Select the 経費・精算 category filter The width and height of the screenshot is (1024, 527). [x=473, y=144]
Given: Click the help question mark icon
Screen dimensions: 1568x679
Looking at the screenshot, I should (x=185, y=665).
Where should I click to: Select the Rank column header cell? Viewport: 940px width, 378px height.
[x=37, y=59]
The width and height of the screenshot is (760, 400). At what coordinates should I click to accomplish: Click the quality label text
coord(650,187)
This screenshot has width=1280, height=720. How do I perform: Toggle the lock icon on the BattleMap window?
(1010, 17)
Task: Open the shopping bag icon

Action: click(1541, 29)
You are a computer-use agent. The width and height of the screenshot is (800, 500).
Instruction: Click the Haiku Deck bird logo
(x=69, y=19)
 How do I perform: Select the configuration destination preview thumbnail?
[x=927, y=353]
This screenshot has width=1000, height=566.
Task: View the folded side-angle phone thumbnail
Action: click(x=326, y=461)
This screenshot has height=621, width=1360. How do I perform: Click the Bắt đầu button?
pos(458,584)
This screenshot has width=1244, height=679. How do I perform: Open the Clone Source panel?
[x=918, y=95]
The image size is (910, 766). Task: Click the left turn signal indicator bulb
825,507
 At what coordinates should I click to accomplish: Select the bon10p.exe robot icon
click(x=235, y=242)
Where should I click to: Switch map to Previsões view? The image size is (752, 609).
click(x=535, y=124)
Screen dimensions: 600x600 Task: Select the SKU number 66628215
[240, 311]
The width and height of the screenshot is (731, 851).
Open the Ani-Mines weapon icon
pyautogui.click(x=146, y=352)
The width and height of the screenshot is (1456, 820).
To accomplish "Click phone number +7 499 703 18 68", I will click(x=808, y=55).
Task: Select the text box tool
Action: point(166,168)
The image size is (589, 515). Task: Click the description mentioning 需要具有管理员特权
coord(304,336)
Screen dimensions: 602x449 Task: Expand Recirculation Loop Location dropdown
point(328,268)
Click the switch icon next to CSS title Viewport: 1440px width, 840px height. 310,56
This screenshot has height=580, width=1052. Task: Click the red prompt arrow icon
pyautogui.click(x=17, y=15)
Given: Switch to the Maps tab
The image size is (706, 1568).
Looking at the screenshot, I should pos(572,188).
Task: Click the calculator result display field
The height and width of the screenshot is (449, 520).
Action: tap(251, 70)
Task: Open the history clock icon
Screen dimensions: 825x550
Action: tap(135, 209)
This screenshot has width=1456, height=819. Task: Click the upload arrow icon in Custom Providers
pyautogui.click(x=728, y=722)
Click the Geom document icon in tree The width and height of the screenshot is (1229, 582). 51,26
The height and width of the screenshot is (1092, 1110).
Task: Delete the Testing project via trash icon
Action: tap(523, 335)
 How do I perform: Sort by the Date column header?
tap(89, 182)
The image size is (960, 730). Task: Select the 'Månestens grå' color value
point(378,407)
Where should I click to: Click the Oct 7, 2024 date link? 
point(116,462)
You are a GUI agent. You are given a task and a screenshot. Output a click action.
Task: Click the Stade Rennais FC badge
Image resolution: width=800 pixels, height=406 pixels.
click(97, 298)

What you have to do => Report each line of the material above where the word "agent" appears.

Exercise output =>
You are a computer-use agent. The width and height of the screenshot is (800, 500).
You are a GUI agent. You are given a task and a screenshot. Output a click action.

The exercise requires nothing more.